• **WORK INSTRUCTIONS**
Write out every one of these items line for line, with no changes at all.

[Collection entries]
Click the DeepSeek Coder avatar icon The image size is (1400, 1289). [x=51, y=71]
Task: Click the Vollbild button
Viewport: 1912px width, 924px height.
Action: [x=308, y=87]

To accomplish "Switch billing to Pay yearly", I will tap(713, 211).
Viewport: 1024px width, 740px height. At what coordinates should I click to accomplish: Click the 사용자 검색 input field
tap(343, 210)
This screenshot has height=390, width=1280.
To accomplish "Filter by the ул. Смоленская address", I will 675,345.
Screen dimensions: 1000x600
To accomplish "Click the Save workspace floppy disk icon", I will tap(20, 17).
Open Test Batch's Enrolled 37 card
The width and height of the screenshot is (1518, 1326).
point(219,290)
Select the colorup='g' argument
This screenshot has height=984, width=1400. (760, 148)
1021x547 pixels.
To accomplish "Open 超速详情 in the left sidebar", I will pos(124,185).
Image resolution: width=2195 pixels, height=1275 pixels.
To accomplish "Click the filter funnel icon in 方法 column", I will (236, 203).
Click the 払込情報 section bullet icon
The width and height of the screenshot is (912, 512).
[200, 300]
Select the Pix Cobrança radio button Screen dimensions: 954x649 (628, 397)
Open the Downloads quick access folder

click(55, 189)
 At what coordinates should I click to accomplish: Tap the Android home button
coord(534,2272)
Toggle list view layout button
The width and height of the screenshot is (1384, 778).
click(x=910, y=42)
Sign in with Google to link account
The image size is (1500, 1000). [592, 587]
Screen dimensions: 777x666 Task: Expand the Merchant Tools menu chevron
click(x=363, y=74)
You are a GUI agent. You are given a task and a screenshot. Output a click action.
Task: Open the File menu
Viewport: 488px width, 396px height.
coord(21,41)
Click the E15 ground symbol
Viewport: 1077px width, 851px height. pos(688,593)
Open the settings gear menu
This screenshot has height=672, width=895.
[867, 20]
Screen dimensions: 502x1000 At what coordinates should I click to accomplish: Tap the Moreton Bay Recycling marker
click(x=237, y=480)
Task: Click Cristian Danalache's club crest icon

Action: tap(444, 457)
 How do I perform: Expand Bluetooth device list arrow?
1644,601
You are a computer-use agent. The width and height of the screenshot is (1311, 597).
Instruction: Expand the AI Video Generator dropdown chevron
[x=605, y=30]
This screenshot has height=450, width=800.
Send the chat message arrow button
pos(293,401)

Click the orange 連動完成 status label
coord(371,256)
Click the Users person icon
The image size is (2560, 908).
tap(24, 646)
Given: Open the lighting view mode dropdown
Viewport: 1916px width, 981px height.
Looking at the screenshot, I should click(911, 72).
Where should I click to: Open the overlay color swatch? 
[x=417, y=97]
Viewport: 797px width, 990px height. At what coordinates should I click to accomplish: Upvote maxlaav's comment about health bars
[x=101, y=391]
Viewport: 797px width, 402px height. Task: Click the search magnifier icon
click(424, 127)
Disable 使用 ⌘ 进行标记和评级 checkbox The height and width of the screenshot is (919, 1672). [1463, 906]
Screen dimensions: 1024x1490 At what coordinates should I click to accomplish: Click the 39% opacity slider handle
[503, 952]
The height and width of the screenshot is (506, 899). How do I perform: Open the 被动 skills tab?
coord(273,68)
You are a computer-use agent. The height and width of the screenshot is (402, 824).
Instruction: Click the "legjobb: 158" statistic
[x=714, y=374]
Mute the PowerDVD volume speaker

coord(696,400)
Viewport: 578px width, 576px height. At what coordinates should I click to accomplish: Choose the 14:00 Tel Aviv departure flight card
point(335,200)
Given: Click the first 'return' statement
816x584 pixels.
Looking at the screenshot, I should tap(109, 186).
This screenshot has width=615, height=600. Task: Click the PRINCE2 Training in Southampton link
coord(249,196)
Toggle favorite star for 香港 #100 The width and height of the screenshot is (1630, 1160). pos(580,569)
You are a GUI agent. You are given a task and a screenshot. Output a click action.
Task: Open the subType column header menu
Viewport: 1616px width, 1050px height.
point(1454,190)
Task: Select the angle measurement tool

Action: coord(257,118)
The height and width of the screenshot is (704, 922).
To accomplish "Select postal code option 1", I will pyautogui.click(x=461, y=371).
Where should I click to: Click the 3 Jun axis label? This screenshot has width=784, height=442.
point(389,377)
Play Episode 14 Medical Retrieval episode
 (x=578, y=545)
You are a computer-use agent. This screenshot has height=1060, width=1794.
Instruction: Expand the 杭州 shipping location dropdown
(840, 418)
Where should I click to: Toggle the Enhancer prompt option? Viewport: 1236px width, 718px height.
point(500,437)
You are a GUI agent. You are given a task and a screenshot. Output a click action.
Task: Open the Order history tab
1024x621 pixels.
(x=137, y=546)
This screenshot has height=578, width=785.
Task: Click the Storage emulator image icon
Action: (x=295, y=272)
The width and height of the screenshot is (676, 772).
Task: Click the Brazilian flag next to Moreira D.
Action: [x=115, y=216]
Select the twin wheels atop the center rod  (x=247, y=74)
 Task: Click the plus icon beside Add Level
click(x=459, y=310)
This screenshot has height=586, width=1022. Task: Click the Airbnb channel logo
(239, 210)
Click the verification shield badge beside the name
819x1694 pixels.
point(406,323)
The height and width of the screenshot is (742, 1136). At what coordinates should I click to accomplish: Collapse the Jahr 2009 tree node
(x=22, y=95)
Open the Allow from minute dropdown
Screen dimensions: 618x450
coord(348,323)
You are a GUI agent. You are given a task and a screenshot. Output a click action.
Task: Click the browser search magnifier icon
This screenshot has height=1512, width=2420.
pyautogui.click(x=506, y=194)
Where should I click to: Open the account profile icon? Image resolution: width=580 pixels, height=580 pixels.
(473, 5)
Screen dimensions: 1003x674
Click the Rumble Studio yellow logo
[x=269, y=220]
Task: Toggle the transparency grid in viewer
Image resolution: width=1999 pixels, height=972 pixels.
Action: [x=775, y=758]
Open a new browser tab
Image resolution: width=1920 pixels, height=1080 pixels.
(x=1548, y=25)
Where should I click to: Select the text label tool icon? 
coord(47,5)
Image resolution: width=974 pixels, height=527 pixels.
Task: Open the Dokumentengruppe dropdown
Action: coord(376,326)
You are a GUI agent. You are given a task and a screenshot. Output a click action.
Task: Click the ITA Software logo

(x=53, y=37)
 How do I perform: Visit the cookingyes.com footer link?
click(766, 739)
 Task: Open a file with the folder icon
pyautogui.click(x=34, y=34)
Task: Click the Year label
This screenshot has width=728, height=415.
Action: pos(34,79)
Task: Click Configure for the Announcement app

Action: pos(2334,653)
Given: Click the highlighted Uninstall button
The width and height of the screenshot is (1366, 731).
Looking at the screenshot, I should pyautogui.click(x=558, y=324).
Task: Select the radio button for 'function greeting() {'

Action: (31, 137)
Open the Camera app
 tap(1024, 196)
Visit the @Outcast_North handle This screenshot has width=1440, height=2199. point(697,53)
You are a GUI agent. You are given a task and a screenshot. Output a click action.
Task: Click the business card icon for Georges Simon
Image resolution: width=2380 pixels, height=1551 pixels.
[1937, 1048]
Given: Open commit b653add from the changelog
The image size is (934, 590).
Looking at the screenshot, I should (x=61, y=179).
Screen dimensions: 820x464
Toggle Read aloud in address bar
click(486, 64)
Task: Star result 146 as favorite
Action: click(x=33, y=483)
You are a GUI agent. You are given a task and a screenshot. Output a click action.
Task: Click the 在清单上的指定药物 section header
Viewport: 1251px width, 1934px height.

• **SOLVED EXERCISE**
Click the DeepSeek Coder avatar icon The image size is (1400, 1289). [x=51, y=71]
Task: Click the Vollbild button
Viewport: 1912px width, 924px height.
Action: [x=308, y=87]

To accomplish "Switch billing to Pay yearly", I will tap(713, 211).
Viewport: 1024px width, 740px height. At what coordinates should I click to accomplish: Click the 사용자 검색 input field
tap(343, 210)
This screenshot has height=390, width=1280.
To accomplish "Filter by the ул. Смоленская address", I will 675,345.
Screen dimensions: 1000x600
To accomplish "Click the Save workspace floppy disk icon", I will tap(20, 17).
Open Test Batch's Enrolled 37 card
The width and height of the screenshot is (1518, 1326).
point(219,290)
Select the colorup='g' argument
This screenshot has height=984, width=1400. (760, 148)
1021x547 pixels.
To accomplish "Open 超速详情 in the left sidebar", I will pos(124,185).
Image resolution: width=2195 pixels, height=1275 pixels.
To accomplish "Click the filter funnel icon in 方法 column", I will (236, 203).
Click the 払込情報 section bullet icon
The width and height of the screenshot is (912, 512).
[200, 300]
Select the Pix Cobrança radio button Screen dimensions: 954x649 (628, 397)
Open the Downloads quick access folder

click(55, 189)
 At what coordinates should I click to accomplish: Tap the Android home button
coord(534,2272)
Toggle list view layout button
The width and height of the screenshot is (1384, 778).
click(x=910, y=42)
Sign in with Google to link account
The image size is (1500, 1000). [592, 587]
Screen dimensions: 777x666 Task: Expand the Merchant Tools menu chevron
click(x=363, y=74)
You are a GUI agent. You are given a task and a screenshot. Output a click action.
Task: Open the File menu
Viewport: 488px width, 396px height.
coord(21,41)
Click the E15 ground symbol
Viewport: 1077px width, 851px height. pos(688,593)
Open the settings gear menu
This screenshot has height=672, width=895.
[867, 20]
Screen dimensions: 502x1000 At what coordinates should I click to accomplish: Tap the Moreton Bay Recycling marker
click(x=237, y=480)
Task: Click Cristian Danalache's club crest icon

Action: tap(444, 457)
 How do I perform: Expand Bluetooth device list arrow?
1644,601
You are a computer-use agent. The width and height of the screenshot is (1311, 597).
Instruction: Expand the AI Video Generator dropdown chevron
[x=605, y=30]
This screenshot has height=450, width=800.
Send the chat message arrow button
pos(293,401)

Click the orange 連動完成 status label
coord(371,256)
Click the Users person icon
The image size is (2560, 908).
tap(24, 646)
Given: Open the lighting view mode dropdown
Viewport: 1916px width, 981px height.
Looking at the screenshot, I should click(911, 72).
Where should I click to: Open the overlay color swatch? 
[x=417, y=97]
Viewport: 797px width, 990px height. At what coordinates should I click to accomplish: Upvote maxlaav's comment about health bars
[x=101, y=391]
Viewport: 797px width, 402px height. Task: Click the search magnifier icon
click(424, 127)
Disable 使用 ⌘ 进行标记和评级 checkbox The height and width of the screenshot is (919, 1672). [1463, 906]
Screen dimensions: 1024x1490 At what coordinates should I click to accomplish: Click the 39% opacity slider handle
[503, 952]
The height and width of the screenshot is (506, 899). How do I perform: Open the 被动 skills tab?
coord(273,68)
You are a computer-use agent. The height and width of the screenshot is (402, 824).
Instruction: Click the "legjobb: 158" statistic
[x=714, y=374]
Mute the PowerDVD volume speaker

coord(696,400)
Viewport: 578px width, 576px height. At what coordinates should I click to accomplish: Choose the 14:00 Tel Aviv departure flight card
point(335,200)
Given: Click the first 'return' statement
816x584 pixels.
Looking at the screenshot, I should tap(109, 186).
This screenshot has width=615, height=600. Task: Click the PRINCE2 Training in Southampton link
coord(249,196)
Toggle favorite star for 香港 #100 The width and height of the screenshot is (1630, 1160). pos(580,569)
You are a GUI agent. You are given a task and a screenshot. Output a click action.
Task: Open the subType column header menu
Viewport: 1616px width, 1050px height.
point(1454,190)
Task: Select the angle measurement tool

Action: coord(257,118)
The height and width of the screenshot is (704, 922).
To accomplish "Select postal code option 1", I will pyautogui.click(x=461, y=371).
Where should I click to: Click the 3 Jun axis label? This screenshot has width=784, height=442.
point(389,377)
Play Episode 14 Medical Retrieval episode
 (x=578, y=545)
You are a computer-use agent. This screenshot has height=1060, width=1794.
Instruction: Expand the 杭州 shipping location dropdown
(840, 418)
Where should I click to: Toggle the Enhancer prompt option? Viewport: 1236px width, 718px height.
point(500,437)
You are a GUI agent. You are given a task and a screenshot. Output a click action.
Task: Open the Order history tab
1024x621 pixels.
(x=137, y=546)
This screenshot has height=578, width=785.
Task: Click the Storage emulator image icon
Action: (x=295, y=272)
The width and height of the screenshot is (676, 772).
Task: Click the Brazilian flag next to Moreira D.
Action: [x=115, y=216]
Select the twin wheels atop the center rod  (x=247, y=74)
 Task: Click the plus icon beside Add Level
click(x=459, y=310)
This screenshot has height=586, width=1022. Task: Click the Airbnb channel logo
(239, 210)
Click the verification shield badge beside the name
819x1694 pixels.
point(406,323)
The height and width of the screenshot is (742, 1136). At what coordinates should I click to accomplish: Collapse the Jahr 2009 tree node
(x=22, y=95)
Open the Allow from minute dropdown
Screen dimensions: 618x450
coord(348,323)
You are a GUI agent. You are given a task and a screenshot. Output a click action.
Task: Click the browser search magnifier icon
This screenshot has height=1512, width=2420.
pyautogui.click(x=506, y=194)
Where should I click to: Open the account profile icon? Image resolution: width=580 pixels, height=580 pixels.
(473, 5)
Screen dimensions: 1003x674
Click the Rumble Studio yellow logo
[x=269, y=220]
Task: Toggle the transparency grid in viewer
Image resolution: width=1999 pixels, height=972 pixels.
Action: [x=775, y=758]
Open a new browser tab
Image resolution: width=1920 pixels, height=1080 pixels.
(x=1548, y=25)
Where should I click to: Select the text label tool icon? 
coord(47,5)
Image resolution: width=974 pixels, height=527 pixels.
Task: Open the Dokumentengruppe dropdown
Action: coord(376,326)
You are a GUI agent. You are given a task and a screenshot. Output a click action.
Task: Click the ITA Software logo

(x=53, y=37)
 How do I perform: Visit the cookingyes.com footer link?
click(766, 739)
 Task: Open a file with the folder icon
pyautogui.click(x=34, y=34)
Task: Click the Year label
This screenshot has width=728, height=415.
Action: pos(34,79)
Task: Click Configure for the Announcement app

Action: pos(2334,653)
Given: Click the highlighted Uninstall button
The width and height of the screenshot is (1366, 731).
Looking at the screenshot, I should pyautogui.click(x=558, y=324).
Task: Select the radio button for 'function greeting() {'

Action: (31, 137)
Open the Camera app
 tap(1024, 196)
Visit the @Outcast_North handle This screenshot has width=1440, height=2199. point(697,53)
You are a GUI agent. You are given a task and a screenshot. Output a click action.
Task: Click the business card icon for Georges Simon
Image resolution: width=2380 pixels, height=1551 pixels.
[1937, 1048]
Given: Open commit b653add from the changelog
The image size is (934, 590).
Looking at the screenshot, I should (x=61, y=179).
Screen dimensions: 820x464
Toggle Read aloud in address bar
click(486, 64)
Task: Star result 146 as favorite
Action: click(x=33, y=483)
You are a GUI agent. You are given a task and a screenshot. Output a click action.
Task: Click the 在清单上的指定药物 section header
Viewport: 1251px width, 1934px height.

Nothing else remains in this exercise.